### Dataset records
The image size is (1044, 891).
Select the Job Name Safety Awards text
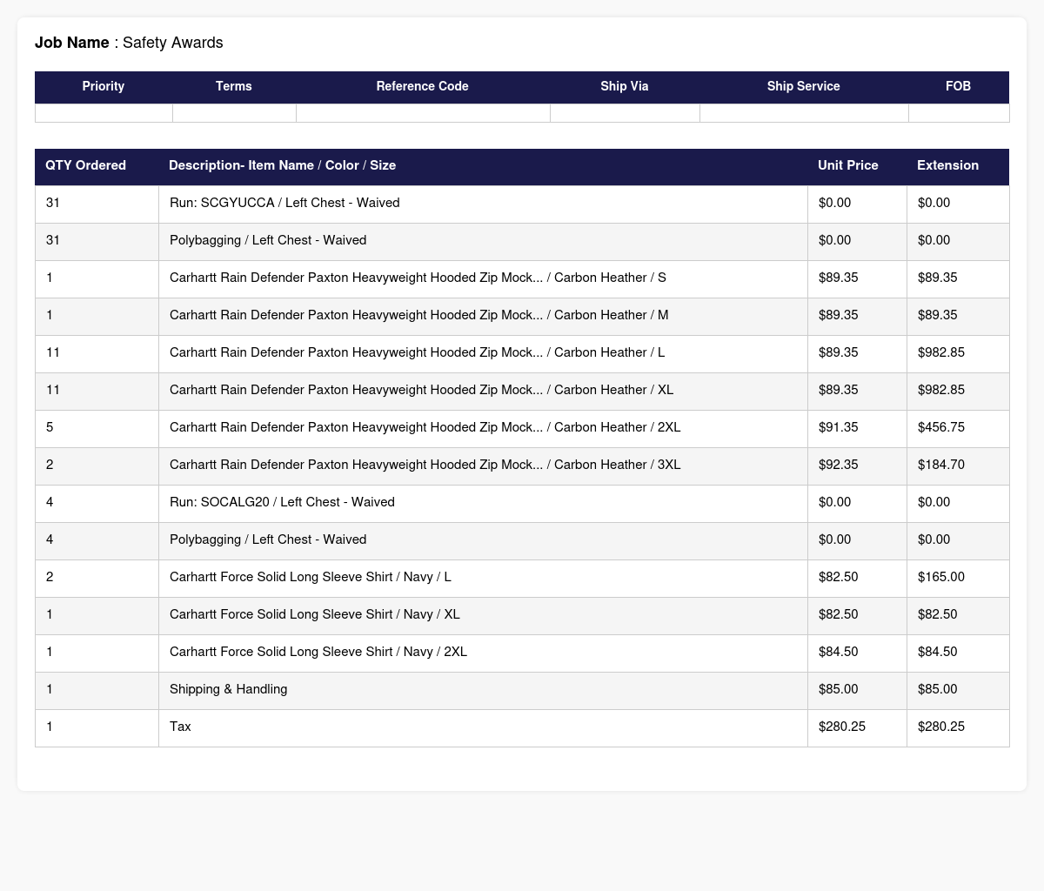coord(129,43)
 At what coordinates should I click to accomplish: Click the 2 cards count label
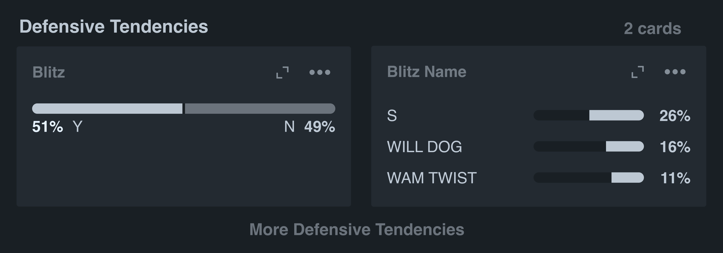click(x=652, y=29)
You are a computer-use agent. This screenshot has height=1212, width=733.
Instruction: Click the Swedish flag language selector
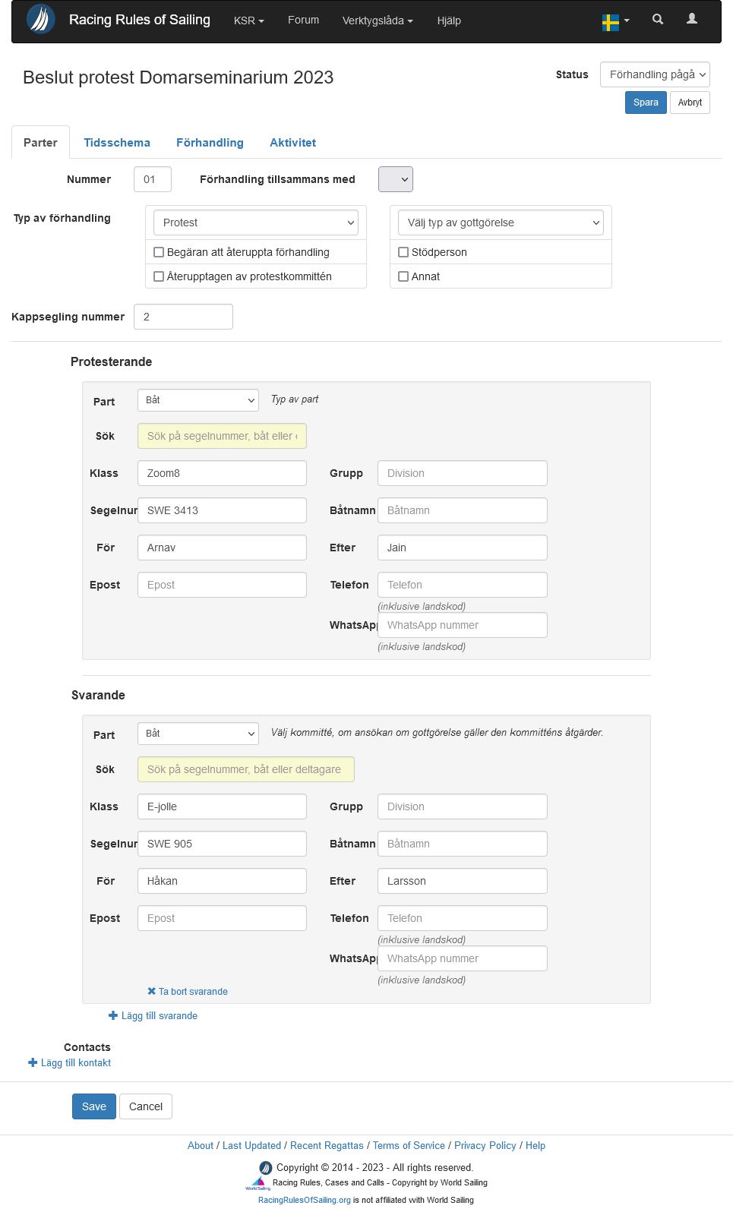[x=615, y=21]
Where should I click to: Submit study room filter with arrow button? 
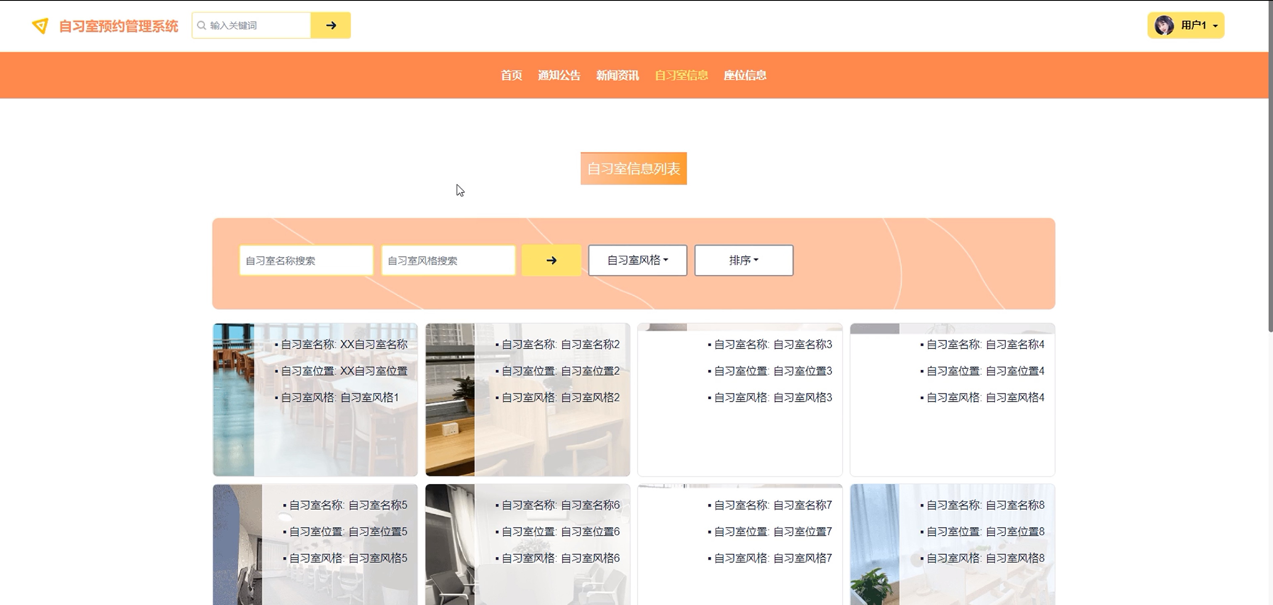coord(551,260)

==

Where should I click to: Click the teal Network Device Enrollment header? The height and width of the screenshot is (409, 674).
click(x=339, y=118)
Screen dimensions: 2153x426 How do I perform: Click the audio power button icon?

### Short problem
Put the data starting with the line that contains "You are a computer-use" and going on through the line that contains "coord(551,260)" into a two-column CSV with the columns text and answer, one row for each pairing of text and its answer. Quote each field, turn any line breaks into spaces, and leave the pictures out.

### Response
text,answer
"You are a computer-use agent. This screenshot has height=1212, width=733. Instruction: Click the Swedish flag language selector","[x=615, y=21]"
"Where should I click to: Submit study room filter with arrow button?","coord(551,260)"